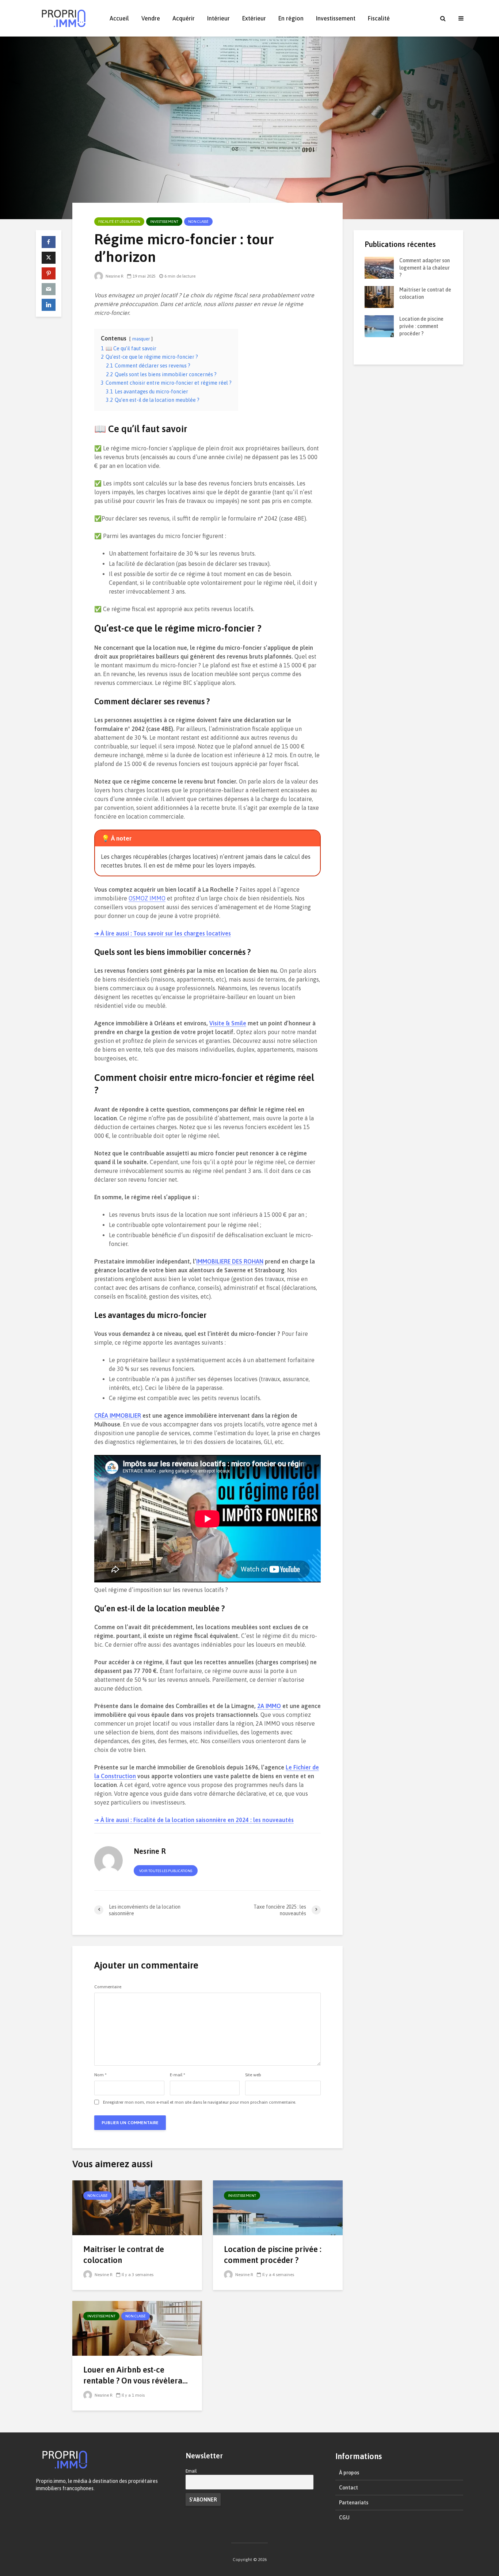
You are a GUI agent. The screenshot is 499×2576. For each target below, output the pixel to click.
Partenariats (353, 2502)
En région (291, 18)
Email (191, 2471)
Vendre (150, 18)
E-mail (177, 2075)
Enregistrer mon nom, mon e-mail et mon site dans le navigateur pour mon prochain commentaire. (199, 2102)
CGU (344, 2517)
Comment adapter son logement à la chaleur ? (424, 268)
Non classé (198, 222)
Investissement (335, 18)
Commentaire (107, 1987)
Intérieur (218, 18)
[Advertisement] (408, 485)
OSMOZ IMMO (147, 898)
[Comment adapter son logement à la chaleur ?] (379, 267)
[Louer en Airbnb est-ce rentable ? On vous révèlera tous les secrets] (137, 2327)
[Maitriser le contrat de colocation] (137, 2207)
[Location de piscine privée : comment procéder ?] (278, 2207)
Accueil (119, 18)
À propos (349, 2473)
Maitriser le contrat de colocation (123, 2254)
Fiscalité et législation (119, 222)
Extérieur (254, 18)
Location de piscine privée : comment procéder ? (272, 2254)
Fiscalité (379, 18)
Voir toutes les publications (165, 1871)
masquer (141, 339)
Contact (348, 2488)
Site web (253, 2075)
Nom (100, 2075)
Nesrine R (113, 276)
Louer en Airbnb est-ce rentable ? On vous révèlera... (135, 2375)
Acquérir (183, 18)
★ ★ ★ ★ ★
_AIM OF THE EXERCISE_
Gather all lines of the records that include the word "piscine".

_SOLUTION TO THIS EXERCISE_
[Location de piscine privée : comment procéder ?] (278, 2207)
Location de piscine privée : comment procéder ? (272, 2254)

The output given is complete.